Modern medicine des not yet possess effective prevention methods for pediatric ulcerative colitis, but certain lifestyle changes have been demonstrated to prevent symptom escalation in many patients. The amount of ingested fibers should be increased, whereas other types of food, including dairy products, raw fruits, beans, spices, popcorn, cabbage, beans and stimulants such as alcohol, chocolate, coffee and soda should be reduced to a minimum. Patients should not ingest large quantities of food at once, but rather divide intake into small and frequent portions. Affected children should be advised to maintain adequate hydration by ingesting appropriate amounts of water, thus keeping the stools soft.
Vitamin deficiencies are probable in pediatric ulcerative colitis because of the intestinal malabsorbtion, but can be prevented by multivitamin administration, when needed. Daily stress should be reduced to a minimum, since it has been proven to have a noxious effect on the entire digestive system. Mild exercise is considered beneficial.

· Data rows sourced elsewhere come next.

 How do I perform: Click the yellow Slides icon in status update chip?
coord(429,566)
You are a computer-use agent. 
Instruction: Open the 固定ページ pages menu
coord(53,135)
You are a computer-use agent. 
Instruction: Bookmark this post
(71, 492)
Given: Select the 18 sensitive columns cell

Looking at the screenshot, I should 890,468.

Pediatric ulcerative colitis is a polymorphic intestinal disease occurring in the genetically susceptible host. The illness is caused by inflammation, beginning in the rectum and extending upwards in a continuous manner. Symptoms depend on the extent of the inflammatory process, that may affect the entire large intestine. Patients are divided into four categories, depending on their complaints: isolated proctits, left-sided colitis, extended colitis, and pancolitis . Affected children present with diarrhea, bloody stools, abdominal cramps, as well as extraintestinal manifestations, such as arthritis, signs of hepatobiliary disease and ocular disorders. In addition, children may present with jaundice and other cutaneous abnormalities, dehydration, weight loss and failure to thrive.

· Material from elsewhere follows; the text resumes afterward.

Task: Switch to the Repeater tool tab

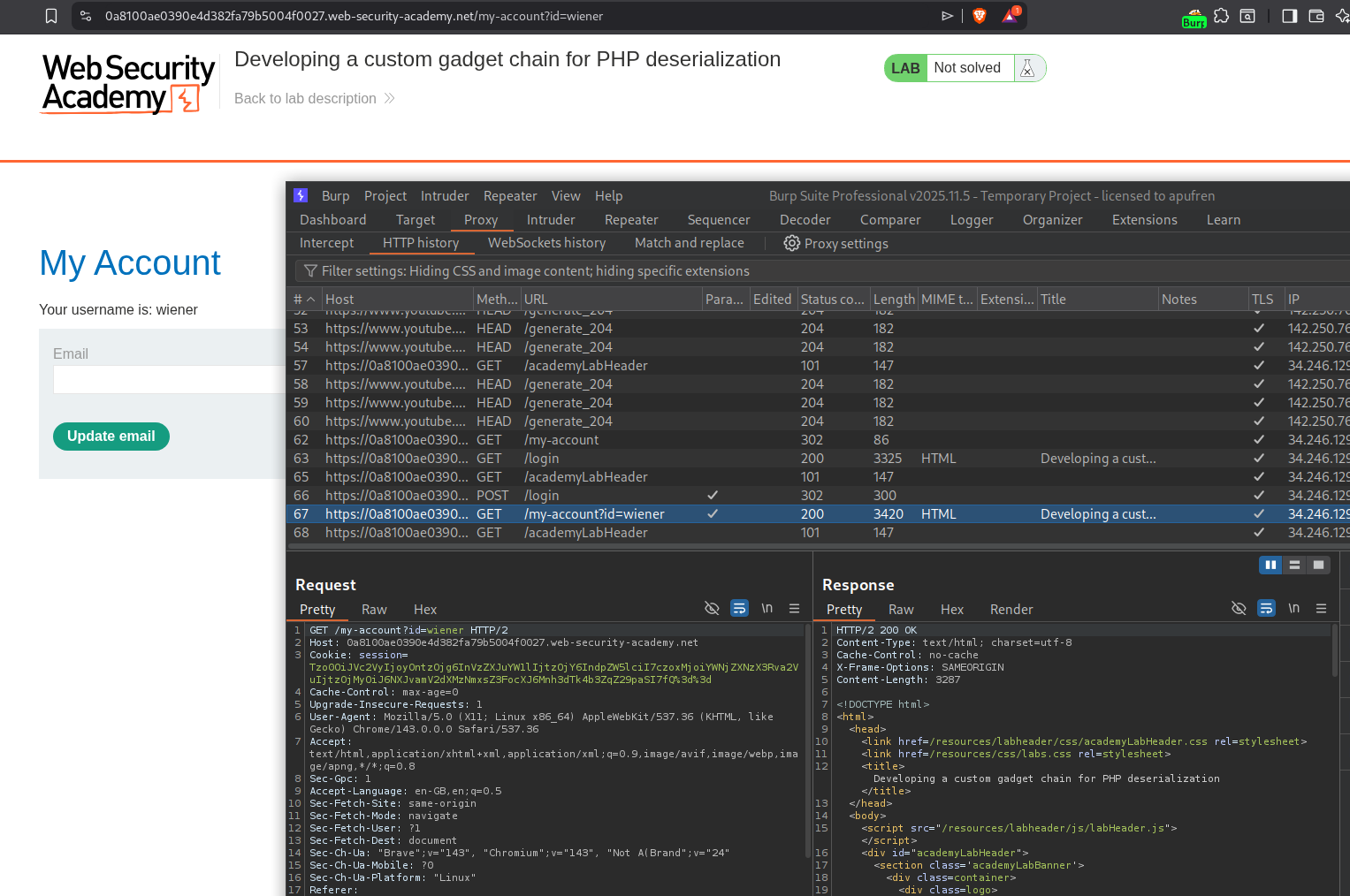Action: 630,220
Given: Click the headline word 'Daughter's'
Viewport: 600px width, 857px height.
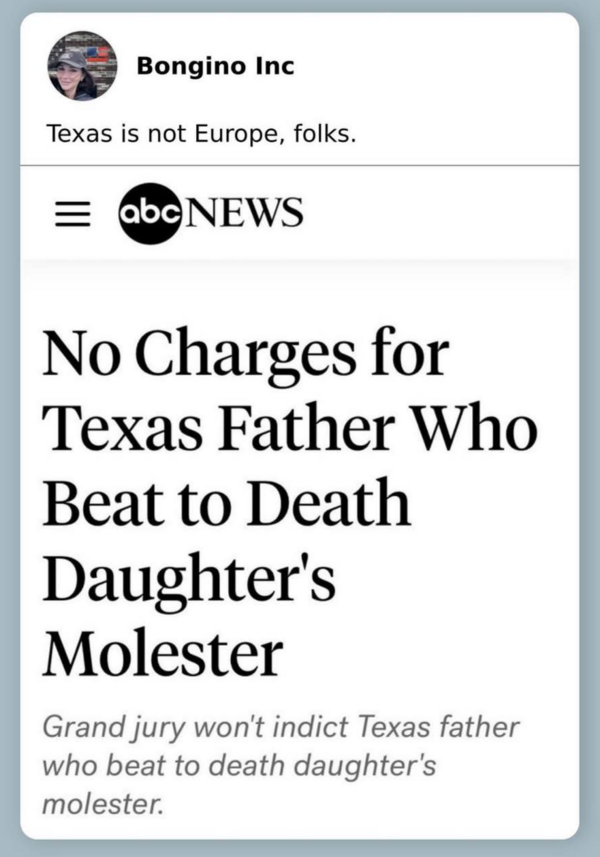Looking at the screenshot, I should (189, 578).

Workup should include standard hematological, biochemical and coagulation panels, as well as specific tests, such as calprotectin, standard inflammation markers, anti-neutrophil cytoplasmic antibodies and anti-Saccharomyces cerevisiae antibodies. Stool sample analysis should include cultures and clostridium difficile toxins evaluation. The definite diagnosis is achieved via colonoscopy and antomopathological examination of the biopsy specimen. Upper digestive endoscopy should also be performed due to the variable extent of the inflammation.
Treatment should include anti-inflammatory agents, like 5-aminosalicylates and corticosteroids, but also other therapeutic classes, if needed, such as thiopurine immunomodulators, calcineurin inhibitors and anti-tumor necrosis factor (TNF)- α agents, as well as antibiotics and probiotics.

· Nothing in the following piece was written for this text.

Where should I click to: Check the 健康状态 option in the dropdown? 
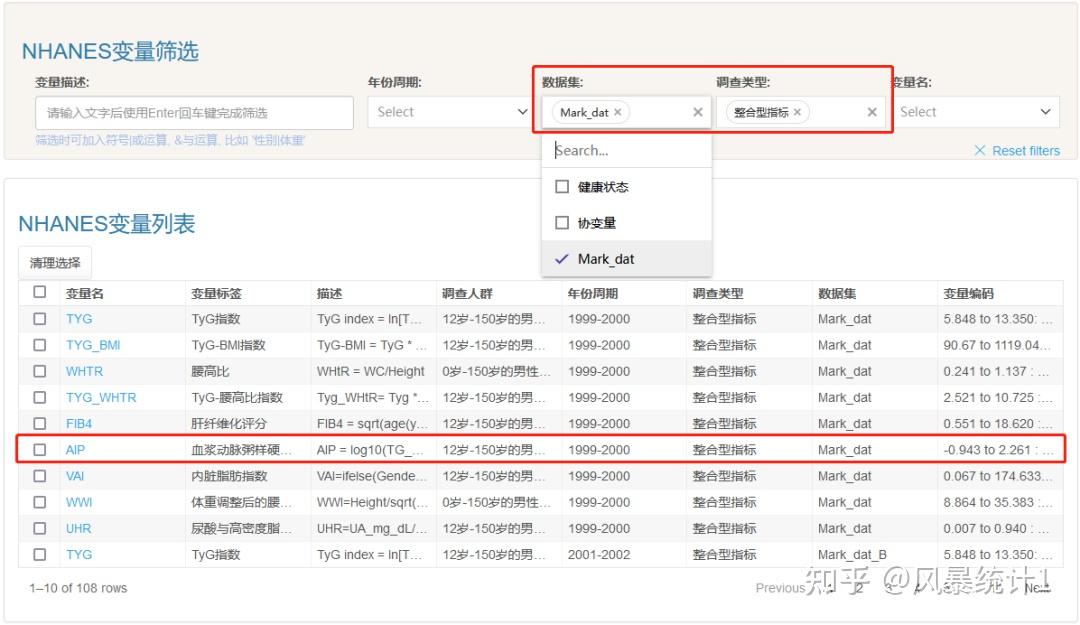click(561, 186)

Pediatric ulcerative colitis is a disease that affects the large intestine to a variable degree. Mild forms are located in the rectum, whereas severe cases are characterized by inflammation that extends to the whole colon. This leads to abdominal cramps, diarrhea and bloody stools, but also extraintestinal complaints related to articular and ocular involvement. The diagnosis can b established via colonoscopy and examination of the biopsy piece. However, since the whole digestive tract may be involved, an upper endoscopy is also sometimes needed.
Medical treatment alleviates symptoms in most cases and consists of anti-inflammatory agents administration. However, in severe forms, surgical excision of the affected segment is needed. Since digestive malignancies are often associated with this disease, active periodical screening is imperative.